Sunday, November 10, 2013

The Very Green Hills of Guatemala

There was much gossiping and talking in the car, and I did what I usually do when people tried to get details about my life: I talked about nothing but work, avoided my entire existence before September 1995 as if it had never happened, explained that like Athena, I was birthed out of the head of Mayor Daley in 1995 in Chicago, that I was a teaching addict, and that I knew way too much about way too many things. The latter is the thing that always seems to stick with people, just how much information I have crammed in this head of mine. I’m quite good at not going on, but when you are with a group that would be just as happy to find out about your family as anything else, it’s handy to distract with obscure knowledge.

I let one half of my brain deal with the conquistidoras and let the other half of my brain wander over the countryside we were driving through. The mountains were up and down and up and down and I realized that we must be driving along the edge of a mountain not too far down; clearly we were perched high up, as I kept getting glimpses of the other mountaintops with valleys falling fall down below.

The words “verdant green” kept coming to mind, but that was problematic because those words did not do much to really describe the color of the greens we were seeing. There was a lush living vibrancy to the greens here that choked out everything else. This wasn’t just green, this was like what green would be like if it walked the earth still in the mantle of the goddess and converted everything it could see. It was an appealing, attractive green that you wanted to run your hands through and bond with. It was beautiful and powerful and appealing. Having never been to Central America before, all I could think about was a desire to go back. There was such beauty here.

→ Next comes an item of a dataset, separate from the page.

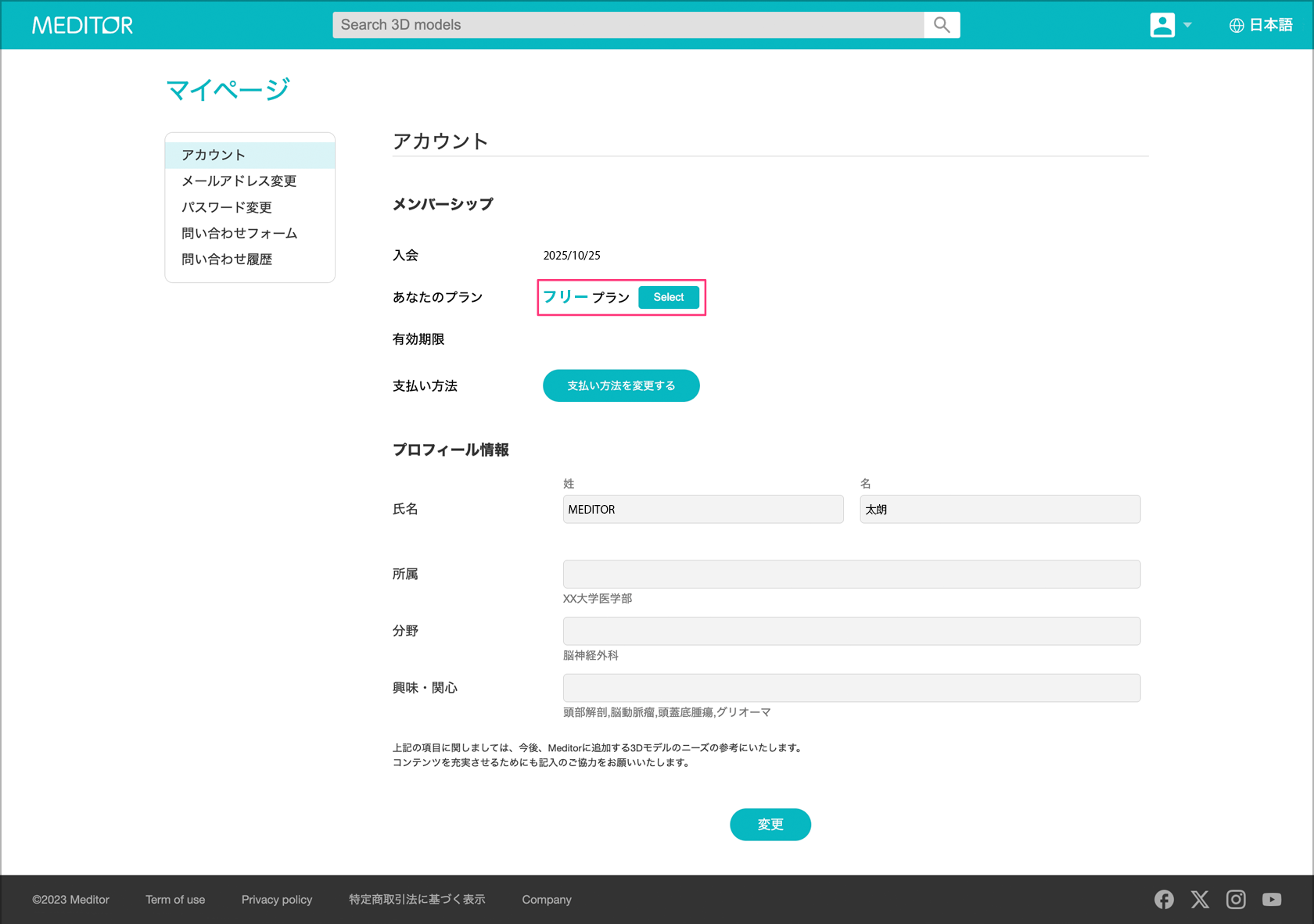Open Meditor's X social icon
Screen dimensions: 1314x924
[1200, 900]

We passed gorgeous furniture made of wood on the edges of the forests; a variety of sellers peddling their wares could be found at the odd pull-offs that existed in the forests roads, not quite the rain forest but definitely the jungle. Little towns and villages clung to the sides of the roads, pushing up onto the near edges of the mountain that surrounded the road we passed through. Glimpses of people with an ancient heritage, short with distinctive dark skin, deeply set eyes, and wide nosesa look that would not be out of place on an ancient Mayan carving.

The van moved on and we ended up on choppy cobbled streets where it was explained to me that traffic could be fierce where we were going as many people came to visit and participate in tourism in Antigua. The traffic could get so bad that many opted to walk the few blocks to work. I smiled, thinking that it wasn’t too unusual to walk a few blocks to work, but apparently it was more of a thing here. There were cars everywhere and I saw few bikes, although the weather (a balmy and beautiful 23 degrees) would be prefect for biking almost every day of the year.

After some rocking and shaking about we finally arrived at our destination and piled out of the van and into the museo.